Using the entries that follow, transcribe only the lines from the line with "Select the CG6259-PA protein glyph" to the line with "Screen dimensions: 1106x745", both included, exactly as they stand and without pictures.
*** Opening of Task material ***
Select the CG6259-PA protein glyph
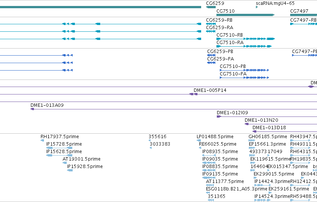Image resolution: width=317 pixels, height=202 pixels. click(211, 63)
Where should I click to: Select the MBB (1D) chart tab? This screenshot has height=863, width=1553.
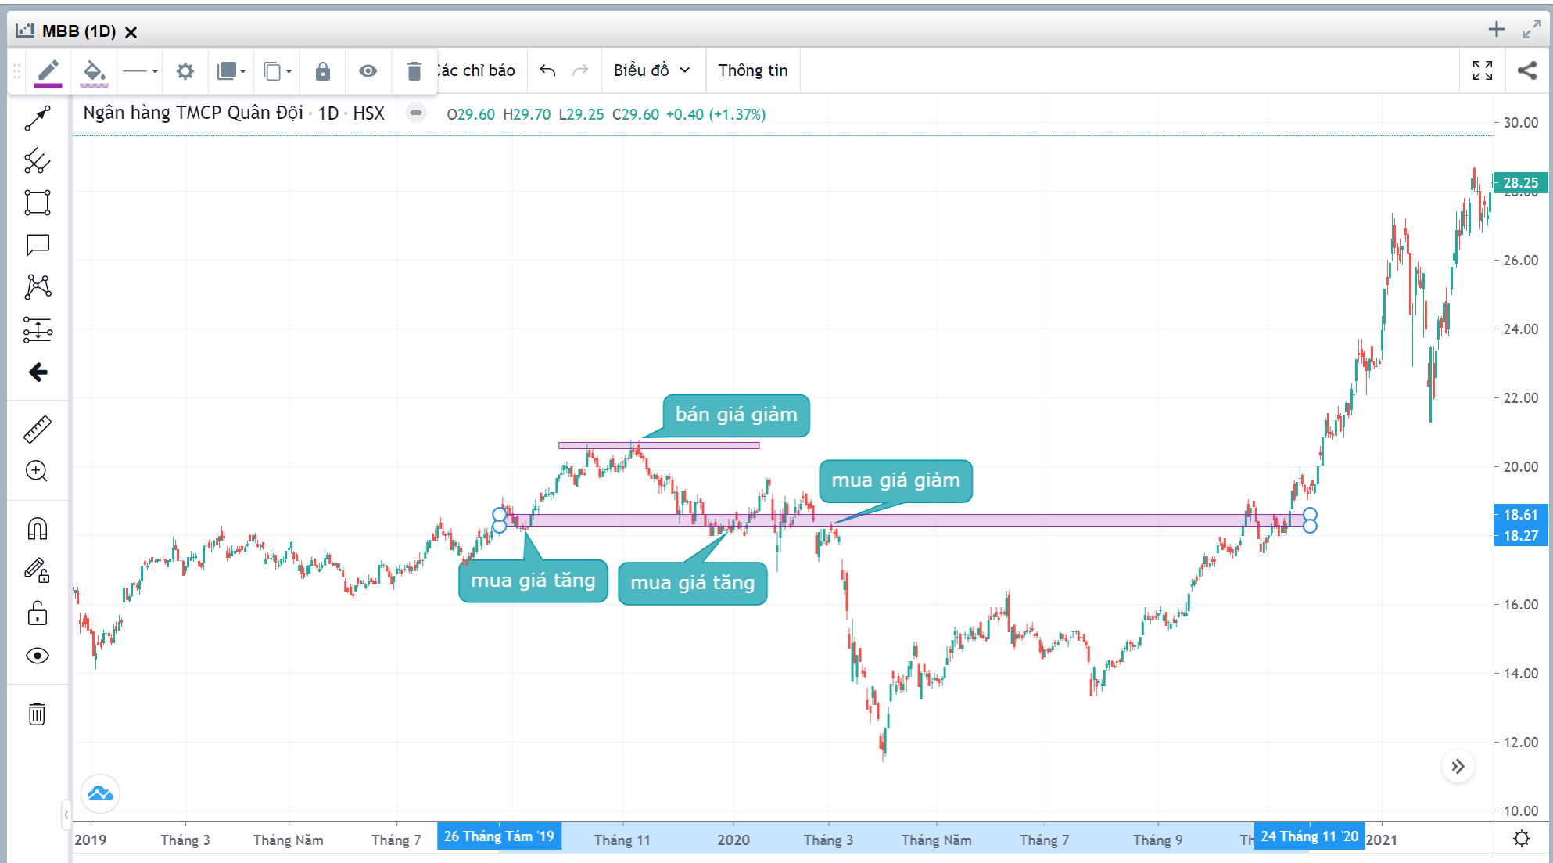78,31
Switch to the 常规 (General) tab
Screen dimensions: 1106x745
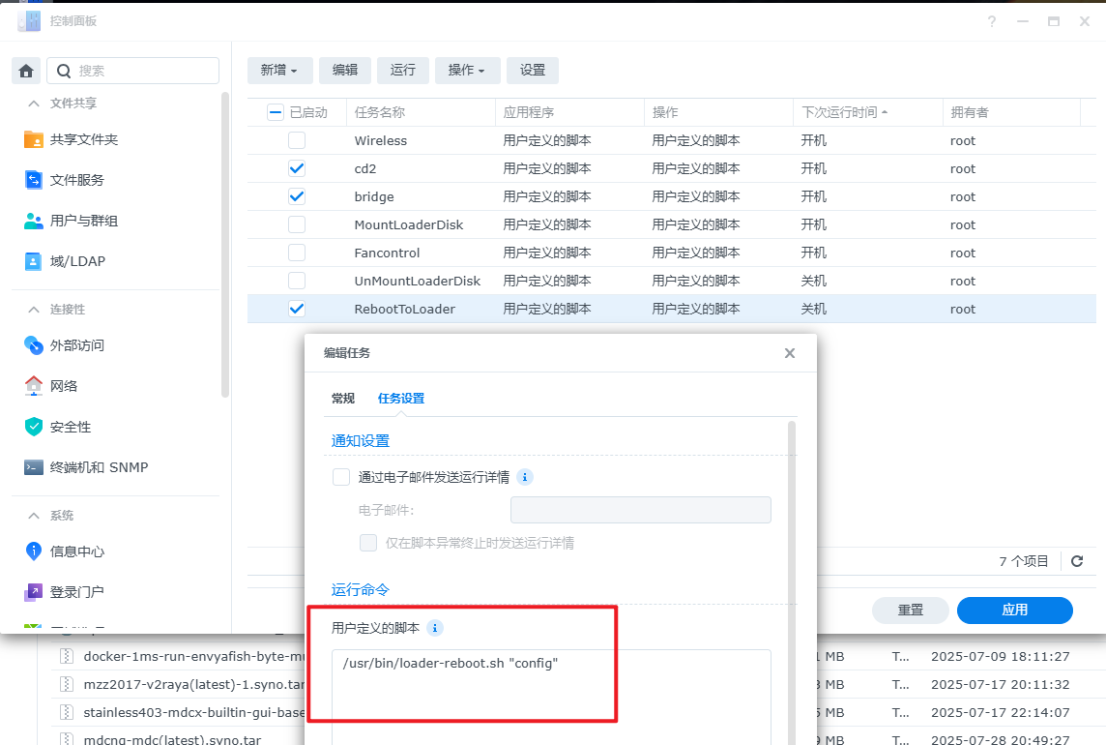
*** Close of Task material ***
*** Opening of Task material ***
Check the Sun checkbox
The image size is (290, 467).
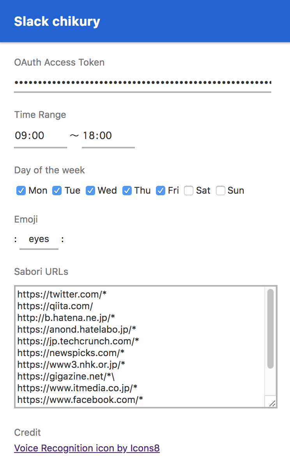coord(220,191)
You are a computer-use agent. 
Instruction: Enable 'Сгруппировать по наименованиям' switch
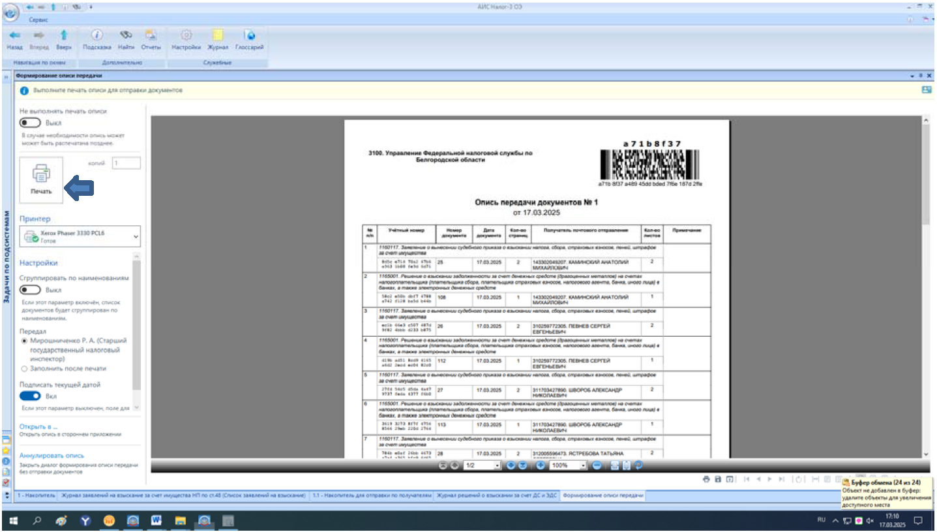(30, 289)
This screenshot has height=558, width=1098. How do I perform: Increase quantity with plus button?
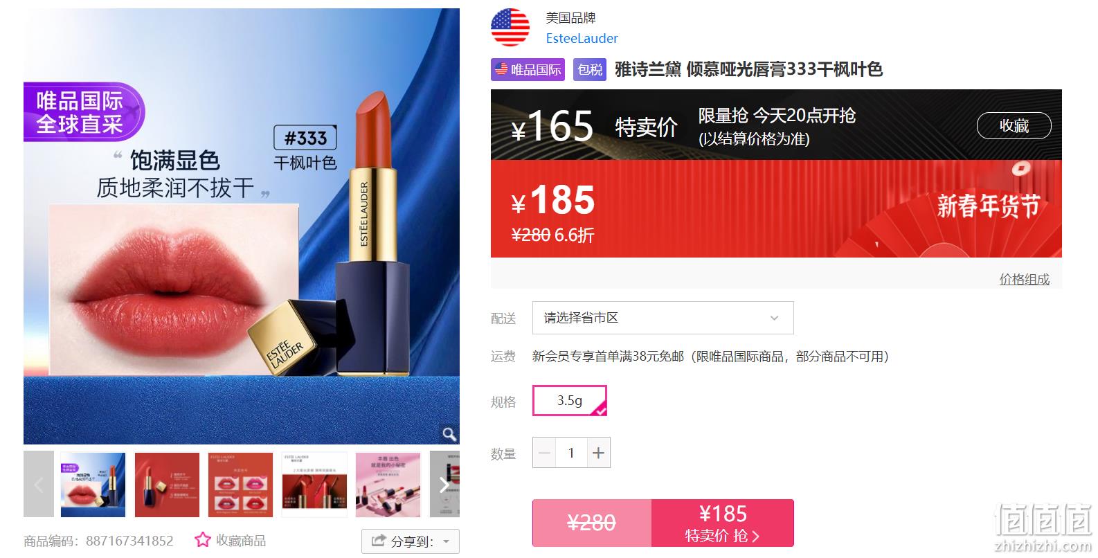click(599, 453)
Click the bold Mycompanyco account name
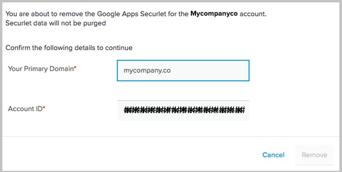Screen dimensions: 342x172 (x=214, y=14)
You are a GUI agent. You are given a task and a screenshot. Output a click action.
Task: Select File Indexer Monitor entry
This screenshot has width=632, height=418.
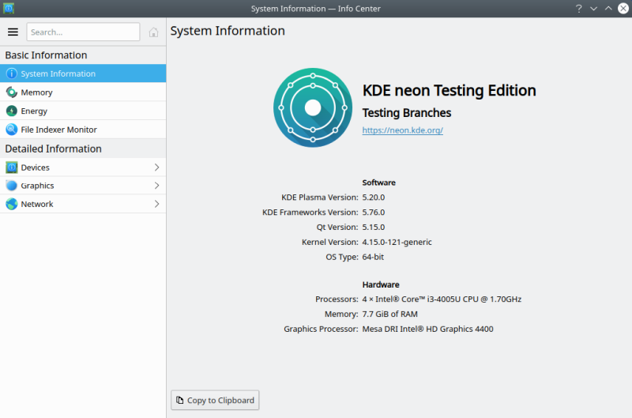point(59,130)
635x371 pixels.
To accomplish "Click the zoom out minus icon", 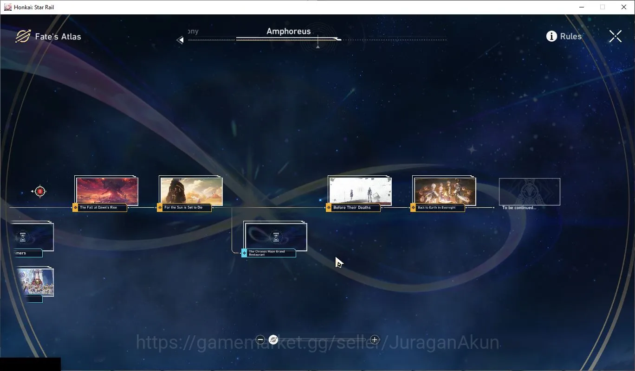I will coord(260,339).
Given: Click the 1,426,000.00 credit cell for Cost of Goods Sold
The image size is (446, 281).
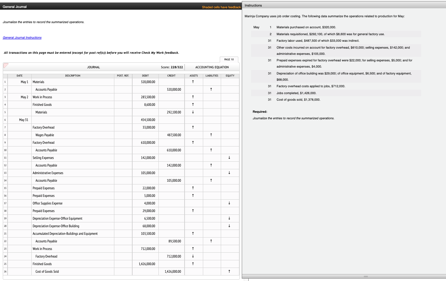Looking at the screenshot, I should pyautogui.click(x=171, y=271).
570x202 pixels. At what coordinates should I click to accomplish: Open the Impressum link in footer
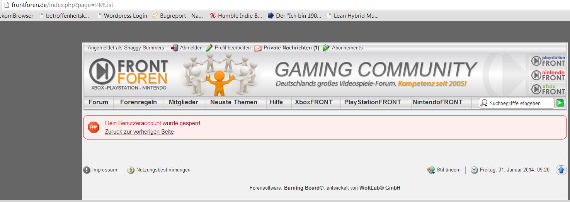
*** Close of Task material ***
*** Opening of Task material ***
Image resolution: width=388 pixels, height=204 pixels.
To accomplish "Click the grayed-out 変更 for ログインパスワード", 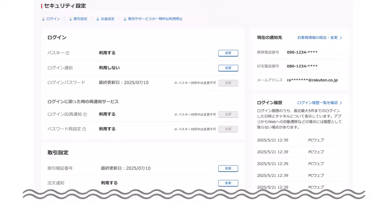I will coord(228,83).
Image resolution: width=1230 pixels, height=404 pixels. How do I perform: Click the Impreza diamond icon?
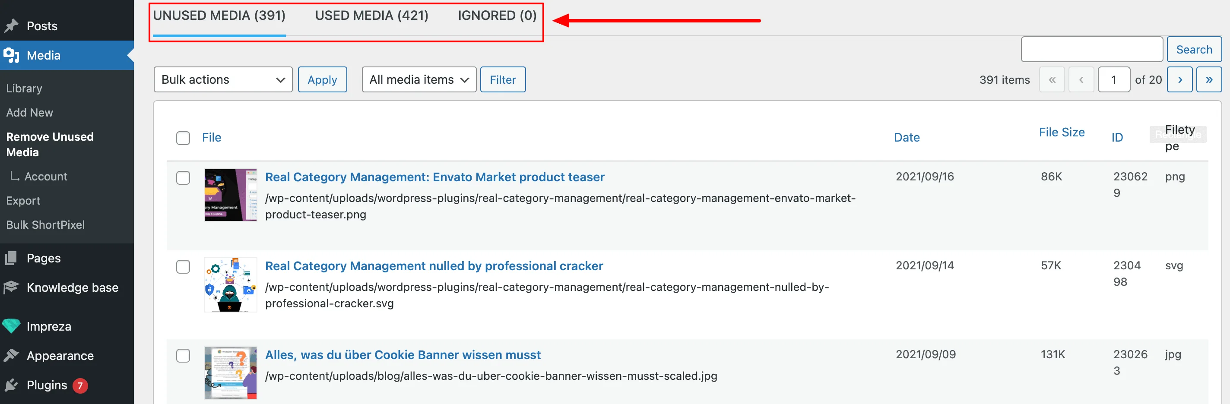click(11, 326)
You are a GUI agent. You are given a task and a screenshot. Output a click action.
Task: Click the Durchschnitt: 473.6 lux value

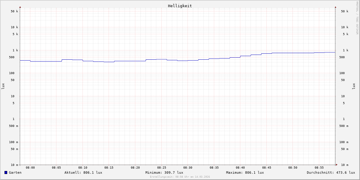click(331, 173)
*** Close of Task material ***
- **Reply**
Select the CG6259-PA protein glyph
Image resolution: width=317 pixels, height=202 pixels. click(211, 63)
Where should I click to: Select the MBB (1D) chart tab? This screenshot has height=863, width=1553.
78,31
Switch to the 常规 (General) tab
Screen dimensions: 1106x745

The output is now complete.